> **THE PROBLEM**
Take the line that has "You are a computer-use agent." and all the lines that come after it in the records, and write them out again exactly. Add no other line.

Source records
______________________________

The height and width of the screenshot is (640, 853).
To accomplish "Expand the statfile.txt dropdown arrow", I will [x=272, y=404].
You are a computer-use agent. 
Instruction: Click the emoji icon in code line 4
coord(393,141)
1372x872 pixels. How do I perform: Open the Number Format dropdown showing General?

______________________________

> **SOLUTION**
You are a computer-use agent. 
Instruction: Click the emoji icon in code line 4
coord(393,141)
1372x872 pixels. How do I perform: Open the Number Format dropdown showing General?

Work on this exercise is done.